Em troca de uma pequena fatia do fundo, os atletas ajudarão a fazer conexões e oferecer conselhos. Lasry espera capitalizar o desporto feminino e as ligas globais emergentes, incluindo a Basketball Africa League, que completou a sua primeira temporada em 2021 e que ele considera estar madura para um crescimento exponencial. Lasry acredita que há equipes que ainda podem ser adquiridas por menos de US$ 25 milhões (R$ 126 milhões) e que influenciam um 1,5 bilhão de pessoas na África.
“Marc tem uma conexão única com o continente”, diz o comissário da NBA, Adam Silver. “Ele comparou o que está acontecendo na África com o local, onde a NBA estava há várias décadas, e acho que está certo. Ele tem a visão clara do que será necessário para construir uma liga de sucesso lá, mas quer estar com os pés no chão.”
Com seu novo fundo, a Avenue competirá em um campo lotado de investidores esportivos de capital privado. Arctos Partners, que tem quase US$ 7 bilhões (R$ 35,3 bilhões) em seus fundos, é dono de vários times da MLB, NBA e NHL, e o Dyal HomeCourt Partners, de Michael Rees, tem participações em pelo menos três times da NBA. Em setembro, a especialista em crédito privado Ares Management levantou um fundo esportivo de US$ 3,7 bilhões (R$ 18,7 bilhões).

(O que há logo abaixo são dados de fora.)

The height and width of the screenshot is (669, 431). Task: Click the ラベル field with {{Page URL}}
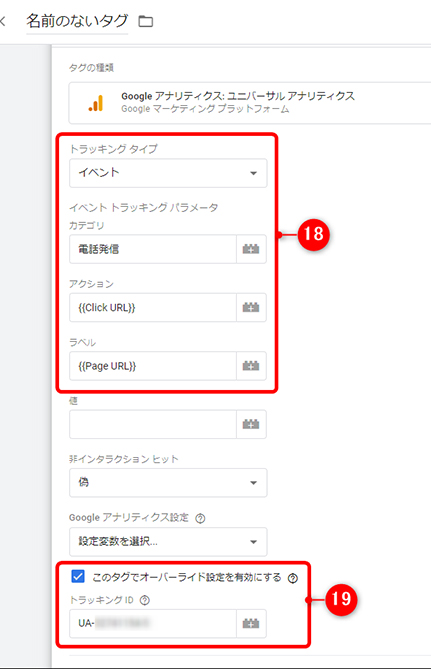[x=153, y=366]
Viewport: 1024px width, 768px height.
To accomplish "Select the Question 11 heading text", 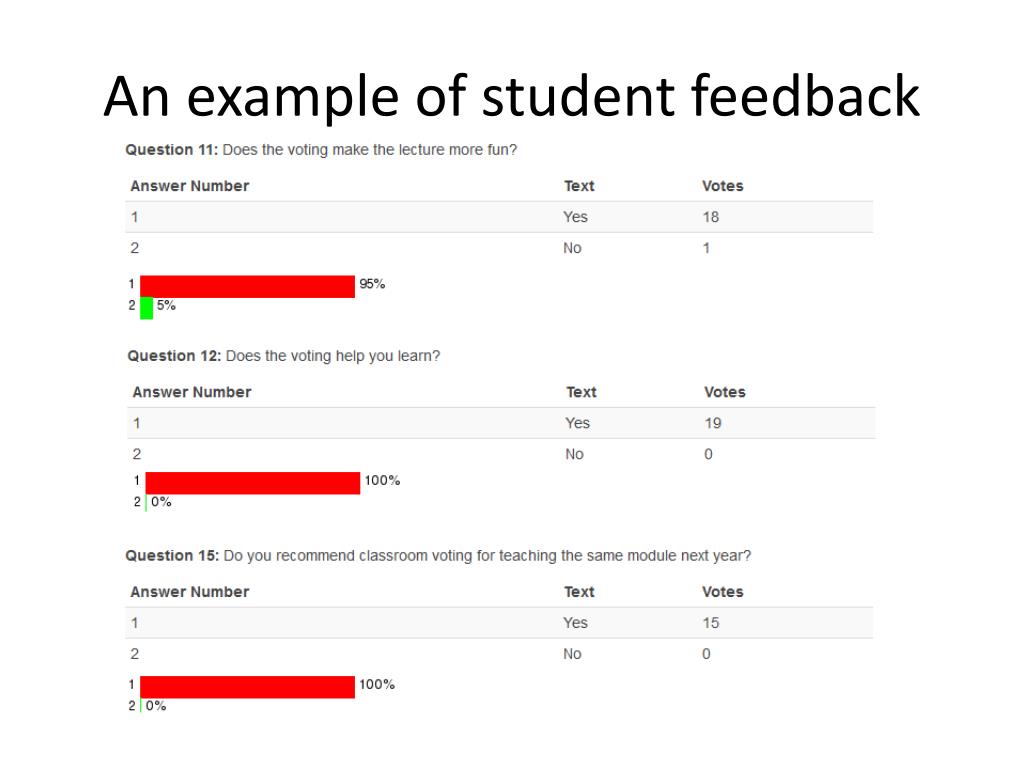I will click(x=321, y=150).
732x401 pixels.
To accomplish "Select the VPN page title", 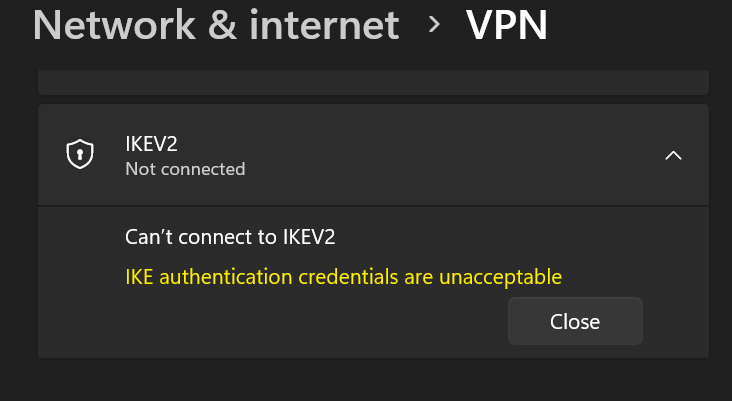I will [x=507, y=25].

Mas Lasry não está preocupado com a concorrência, acreditando que seu histórico lhe dará uma vantagem com potenciais parceiros. Ele observa que dois anos depois de lançar o Milwaukee Mashers, da Major League Pickleball, com o ex-astro do tênis James Blake por um investimento de US$ 100 mil (R$ 504 mil), o time vale milhões hoje. “Do lado do investimento, o que importa é qual é o preço”, diz ele. “Nos esportes, é muito mais ‘Quero ser parceiro?’ Se fizermos uma oferta dentro de 10% ou 20% de qualquer outra pessoa que esteja licitando, venceremos.”